◆ DATASET EXTRACT ◆
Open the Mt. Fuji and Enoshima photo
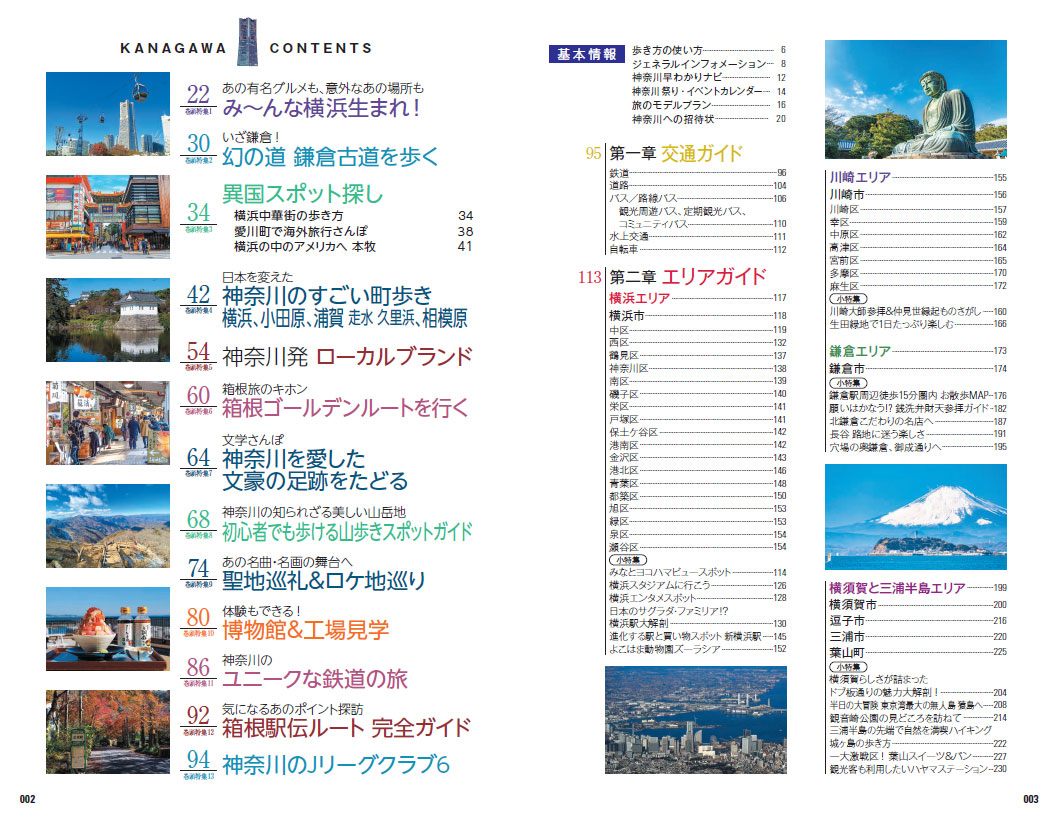 point(915,517)
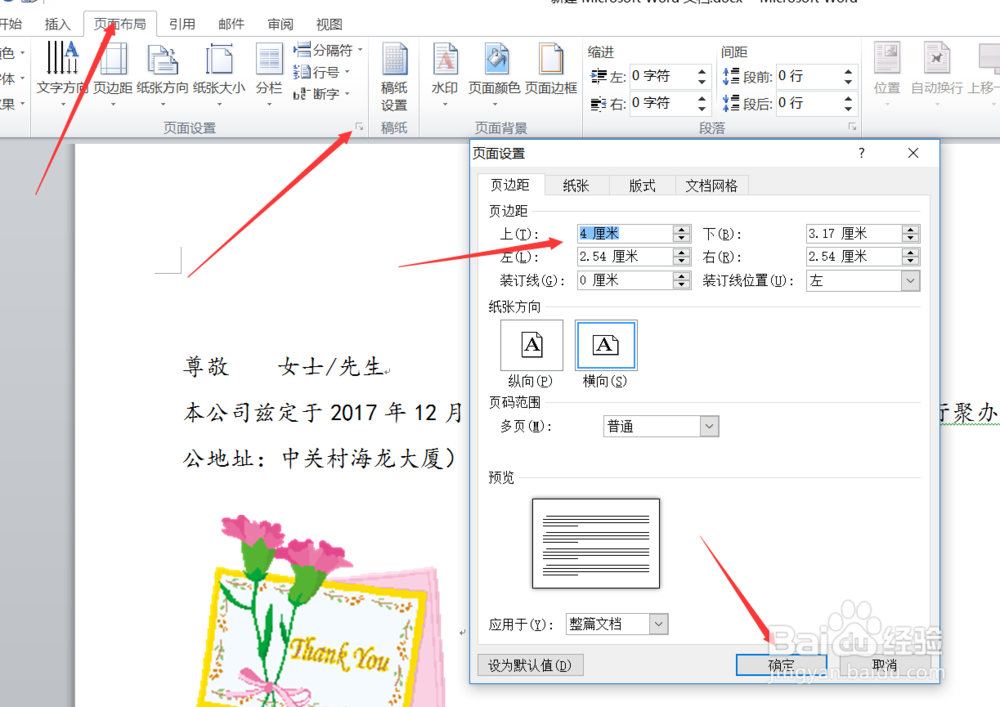Switch to the 纸张 tab in dialog
This screenshot has height=707, width=1000.
576,184
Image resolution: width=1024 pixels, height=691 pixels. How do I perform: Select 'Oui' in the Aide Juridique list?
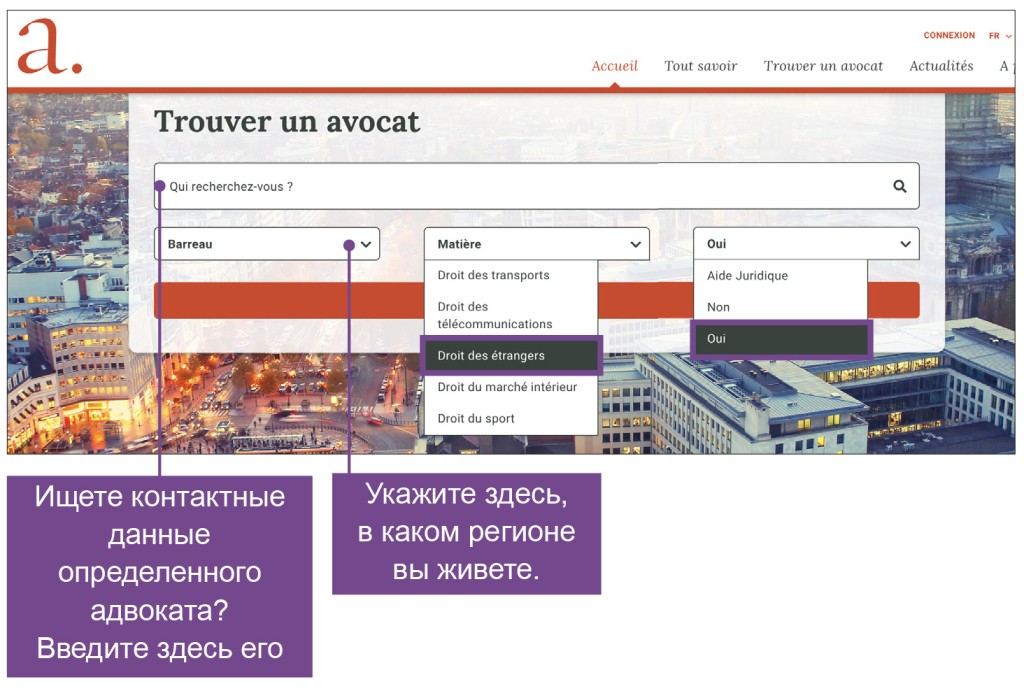click(x=782, y=338)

◆ TASK INSTRUCTIONS ◆
Could you output every record above exactly as it appears, without the pictures?

◆ RESULT OF THE EXERCISE ◆
Open the Mt. Fuji and Enoshima photo
 point(915,517)
Switch to the 纸张 tab in dialog
This screenshot has height=707, width=1000.
576,184
Image resolution: width=1024 pixels, height=691 pixels. How do I perform: Select 'Oui' in the Aide Juridique list?
click(x=782, y=338)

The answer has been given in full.